Against the backdrop of public corruption scandals plaguing Illinois government, the Illinois House passed two pieces of legislation to address the state’s insufficient ethics laws – House Joint Resolution 93 and Senate Bill 1639. State Representative Grant Wehrli (R-Naperville) supported the legislation, but characterized them as convoluted and meager reforms when more could, and should have been done.
“While I supported the legislation today because a failure to take any action to address Illinois’ grossly lacking ethics laws would have been legislative malpractice, these pieces of legislation were meager improvements at best,” said Wehrli. “Only after being reluctantly forced to take action, did the leaders of the majority party finally allow something to happen. However, and unsurprisingly, not only they did they drop this on House members at the 11th hour last night, but they gutted or wholly ignored simple, common sense and bipartisan legislative solutions Republicans had already offered.”
House Joint Resolution 93, which creates the Joint Commission on Ethics and Lobbying Reform, creates a commission of sixteen members to deliver a final report by March 31, 2020. However, it skews membership heavily in favor of Democrats, with only six commission spots being guaranteed for Republicans. The March 31 deadline also conveniently falls after the 2020 primary election.

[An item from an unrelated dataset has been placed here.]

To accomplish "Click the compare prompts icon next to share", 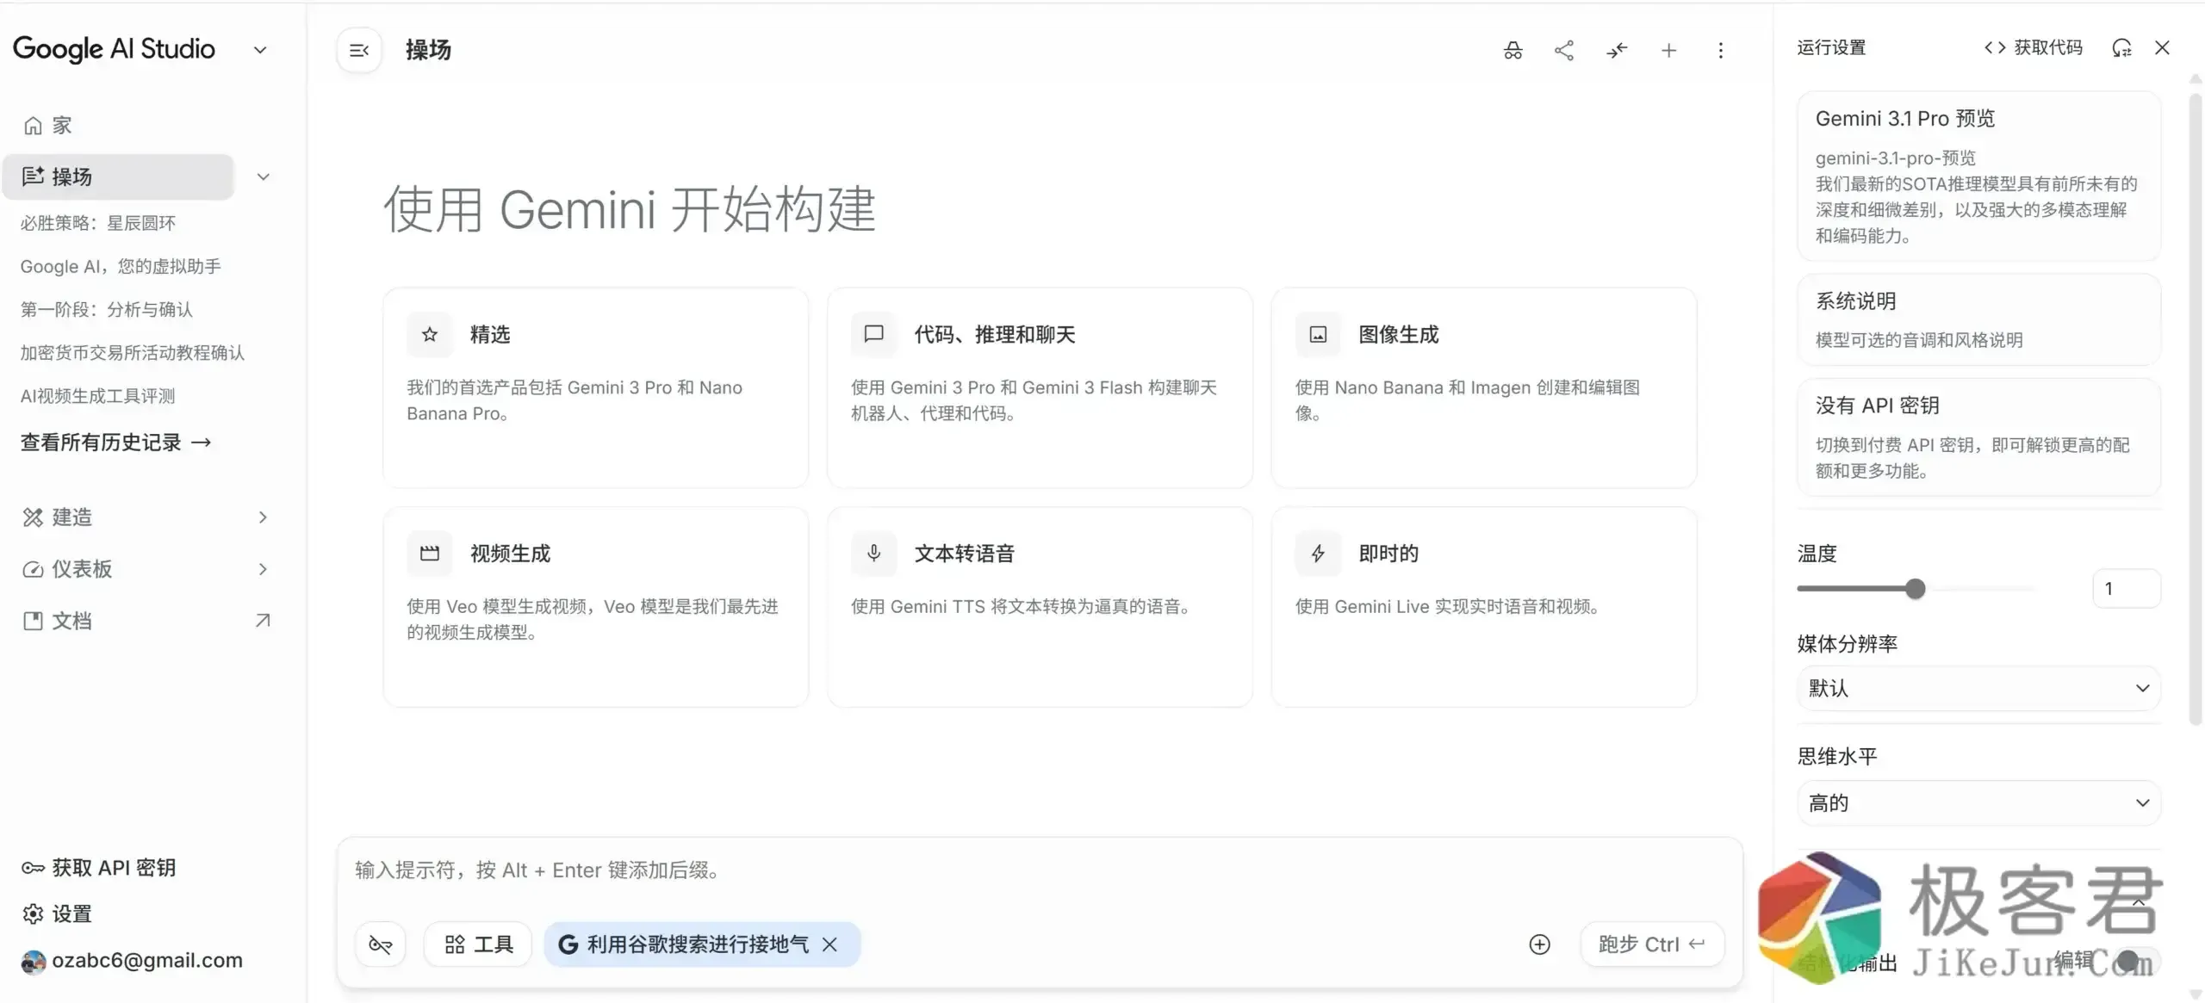I will (1617, 50).

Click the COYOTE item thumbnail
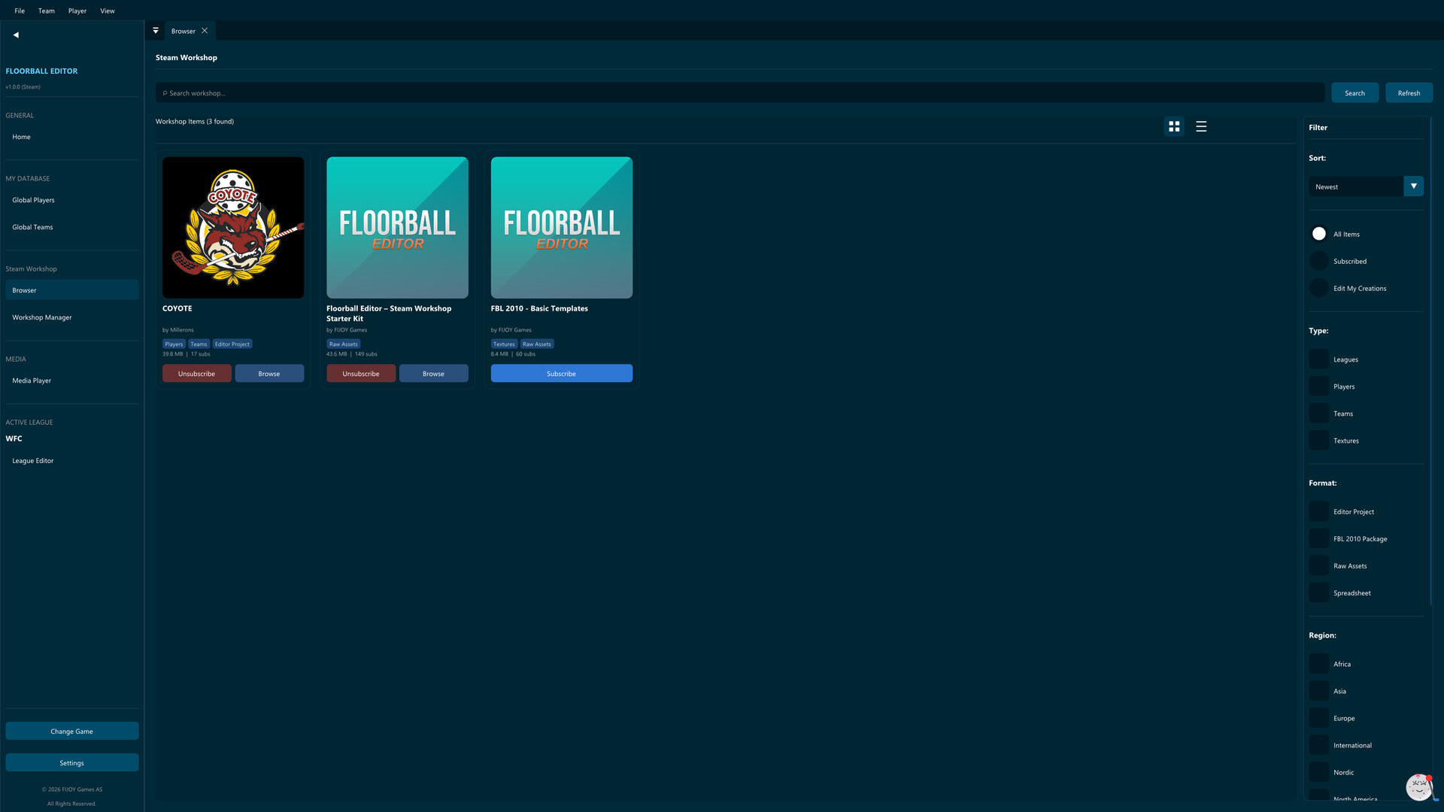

Likewise, Senate Bill 1639 falls short with a weak and meager change to state lobbyist disclosure requirements, as well as failing entirely to address the problem of a sitting General Assembly member being able to lobby a local government.
“The fight for ethics reform is not over and nor should it be,” said Wehrli. “There was no reason not to take the basic action of preventing legislators from lobbying local governments or increase ethics violation fines that haven’t been increased for decades. The convenient decision to stall the new commissions report on additional action until after the March primary also raises questions. To actually restore a slim sense of public faith in the General Assembly, a lot more better happen in the spring.”
Republicans had filed nine ethics reform bills over the course of the last month, and several more back in the spring, but none received a hearing.